Museums are usually dependent on spatial configurations to define their collections and exhibitions. Instead, they now have to cope with the staggering changes that they are suddenly required to make in 2020. Kiran Nadar Museum of Art (KNMA), the first private museum in India for contemporary and modern art, opened its doors to the public in a shopping mall in 2010, and is now in two locations in New Delhi and Noida; Chairperson Kiran Nadar says it remains closed for the moment as per Indian government guidelines, and that, being a public space, is not a priority during a pandemic. She stresses the importance of putting in basic procedures on reopening, when they do, such as restricting the number of visitors, employing social distancing measures and sanitization “as per government and international standards.” Guidelines set forth by international museum bodies “for safety measures and caretaking of artworks” would also be taken into account.[10]

Not only do museums now need to curate their displays online, they are required to, by necessity, interest visitors when they may be fairly new ventures. MAP has planned to open in 2020. “When the lockdown began,” they say, “we were working on a research project that would help us understand audiences for the physical museum site but actually the pandemic has really drawn us to the thought that digital engagement is just as crucial.”[11] Those that already started as virtual platforms would possibly be doing even better at this time. Das’ project, for instance, “aims to be an accessible and inclusive educational platform to reach out to those who might have been forgotten, are isolated, depressed and lack access to museums or heritage sites.”[12] Her attempt, through it, is of looking forward with excitement to an undiscovered future. Malhotra and Malhotra affirm: “Crowdsourcing and sharing [the] stories digitally has enabled an exchange of our shared values, customs and traditions.”[13]

It is becoming increasingly imperative for small museums to build on collaborative platforms and extend their localized focus to a wider international framework. And they are indeed rising to the new normal, viewing it as an opportunity. In Nadar’s words, “this may be a good thing, since it will enable a more diverse audience to have access to the world of art.”[14] Her sentiment is echoed by Subodh Kerkar, Director and Founder, Museum of Goa (MOG), whose dream it is to democratize Indian art and increase the masses’ exposure to it. “Even a farmer should feel curious about walking in,” he avers.[15] MOG focuses on the heritage, art, and architecture of Goa and the Konkan coast, and is set to reopen towards the end of June. Over the four years that the museum has been functioning—it opened in 2015—it has become completely sustainable. But now, Kerkar and his team have been employing unusual ideas to draw locals into the museum in the absence of tourists. They are arranging for pamphlets on select exhibits to be delivered to local homes via the bread man along with pao, the crispy Goan bread, in the mornings, recalling the PAO artwork that is displayed on MOG’s walls. Motivated by the belief of museums playing a positive role in society, MAP too envisions taking art and culture to the heart of the community and making it accessible to diverse audiences.[16]

To this aim, MAP is positioned as “a space for ideas and conversations that are initiated through its collection enabling engagement with audiences in multiple ways.” Their digital presence has been strong: “for example through the months of June and July,” they “are exploring the theme of ‘Art as Witness,’” looking through their collection at the role that “art has played in responding to both times of crisis and celebration, making comment and documenting proceedings.”[17] KNMA has ramped up their online offerings, underscoring the importance of remaining aggressive virtually and keeping a solid engagement with audiences. They assert that a lot of art and art-related activities that have moved online may stay that way, which might be a good thing, since it would enable a more diverse audience to have access to the world of art. MOG, on the other hand, is working on an illustrated book of 200 interesting facts about Goa for children, some of which are shared on their Instagram page.

Provided records.

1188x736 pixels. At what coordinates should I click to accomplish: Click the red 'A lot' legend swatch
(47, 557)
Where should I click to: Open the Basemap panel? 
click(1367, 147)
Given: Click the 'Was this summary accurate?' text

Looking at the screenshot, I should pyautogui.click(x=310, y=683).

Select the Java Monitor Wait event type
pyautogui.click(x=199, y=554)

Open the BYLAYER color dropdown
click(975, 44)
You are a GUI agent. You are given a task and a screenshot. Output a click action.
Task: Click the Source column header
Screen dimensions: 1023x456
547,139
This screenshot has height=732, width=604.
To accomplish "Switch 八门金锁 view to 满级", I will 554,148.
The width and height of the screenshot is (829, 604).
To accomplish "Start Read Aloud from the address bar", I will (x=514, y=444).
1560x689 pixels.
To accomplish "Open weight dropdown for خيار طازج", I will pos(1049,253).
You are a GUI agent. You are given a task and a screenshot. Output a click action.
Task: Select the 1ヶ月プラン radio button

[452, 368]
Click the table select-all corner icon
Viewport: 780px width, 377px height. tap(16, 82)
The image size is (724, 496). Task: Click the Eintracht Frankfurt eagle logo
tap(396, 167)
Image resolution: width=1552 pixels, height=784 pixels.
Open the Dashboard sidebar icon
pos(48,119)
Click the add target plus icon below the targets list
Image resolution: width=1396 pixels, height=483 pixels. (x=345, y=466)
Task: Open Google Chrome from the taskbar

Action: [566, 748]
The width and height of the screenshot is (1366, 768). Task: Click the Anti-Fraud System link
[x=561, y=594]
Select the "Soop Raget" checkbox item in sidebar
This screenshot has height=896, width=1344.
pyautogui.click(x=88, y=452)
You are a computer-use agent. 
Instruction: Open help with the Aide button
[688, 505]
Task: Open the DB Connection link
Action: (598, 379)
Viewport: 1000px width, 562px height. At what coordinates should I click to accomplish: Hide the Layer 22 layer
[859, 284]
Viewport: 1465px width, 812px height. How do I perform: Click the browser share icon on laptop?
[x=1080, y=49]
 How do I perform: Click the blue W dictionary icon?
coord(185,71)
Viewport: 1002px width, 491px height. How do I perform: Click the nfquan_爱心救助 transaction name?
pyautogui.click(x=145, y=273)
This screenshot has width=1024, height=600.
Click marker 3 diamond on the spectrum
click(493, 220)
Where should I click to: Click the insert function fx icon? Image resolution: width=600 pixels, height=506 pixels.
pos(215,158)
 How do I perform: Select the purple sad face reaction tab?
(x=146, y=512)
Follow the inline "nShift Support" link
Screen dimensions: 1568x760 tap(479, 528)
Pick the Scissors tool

Exercise prompt. According to the museums text, how are the Museum of Goa's pamphlets on select exhibits being delivered to local homes? Use only the museums text for what follows, not the listing.

Response to the task. The bread man delivers them to local homes in the mornings, along with pao, the crispy Goan bread.